» **Exercise objective**
Start at the line containing "This screenshot has" and stop after the line containing "Action: (68, 31)". Switch "dropdown" to "menu" in those lines, change nothing else, and leave the pictures out.
** begin Data for processing **
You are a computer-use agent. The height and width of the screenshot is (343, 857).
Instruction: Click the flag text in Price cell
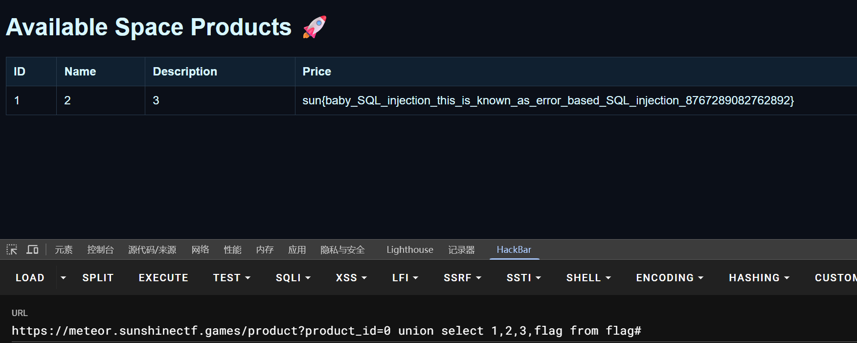point(548,100)
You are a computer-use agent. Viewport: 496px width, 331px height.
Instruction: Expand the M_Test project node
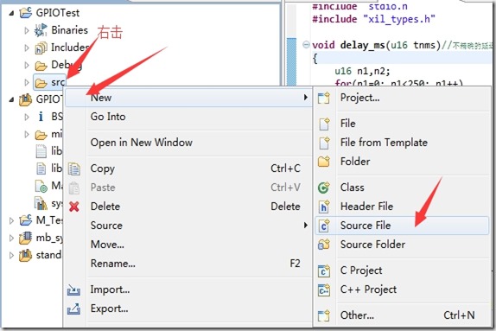(x=11, y=220)
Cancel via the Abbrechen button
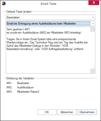 tap(67, 112)
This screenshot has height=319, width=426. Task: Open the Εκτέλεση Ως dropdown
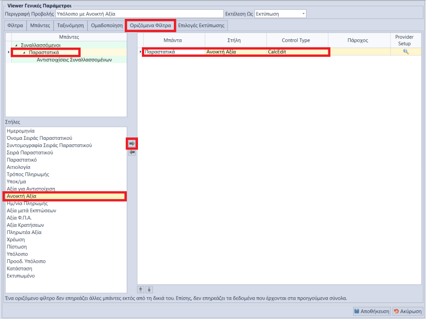[x=303, y=14]
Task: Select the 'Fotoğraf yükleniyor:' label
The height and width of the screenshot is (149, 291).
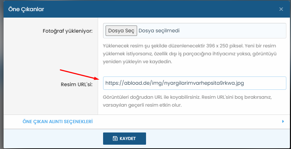Action: (68, 31)
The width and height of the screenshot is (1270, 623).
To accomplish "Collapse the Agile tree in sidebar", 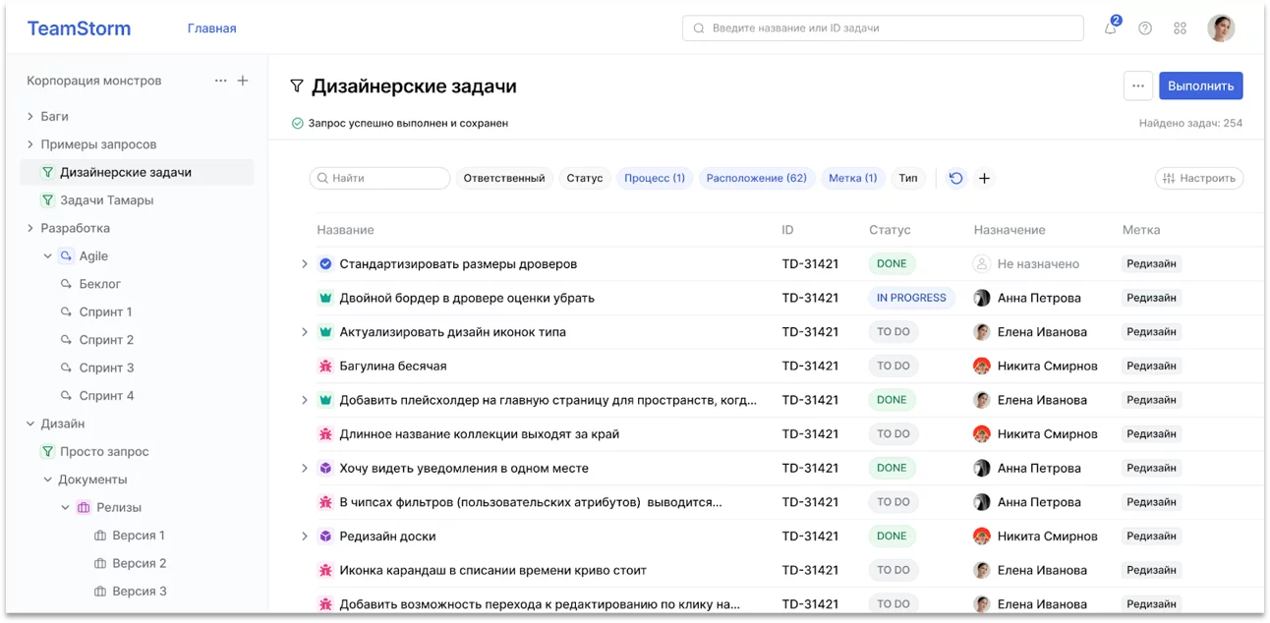I will (x=47, y=255).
** end Data for processing **
» **Complete answer**
This screenshot has height=319, width=426. Task: Open the Εκτέλεση Ως menu
[x=303, y=14]
Task: Select the 'Fotoğraf yükleniyor:' label
The height and width of the screenshot is (149, 291).
Action: (68, 31)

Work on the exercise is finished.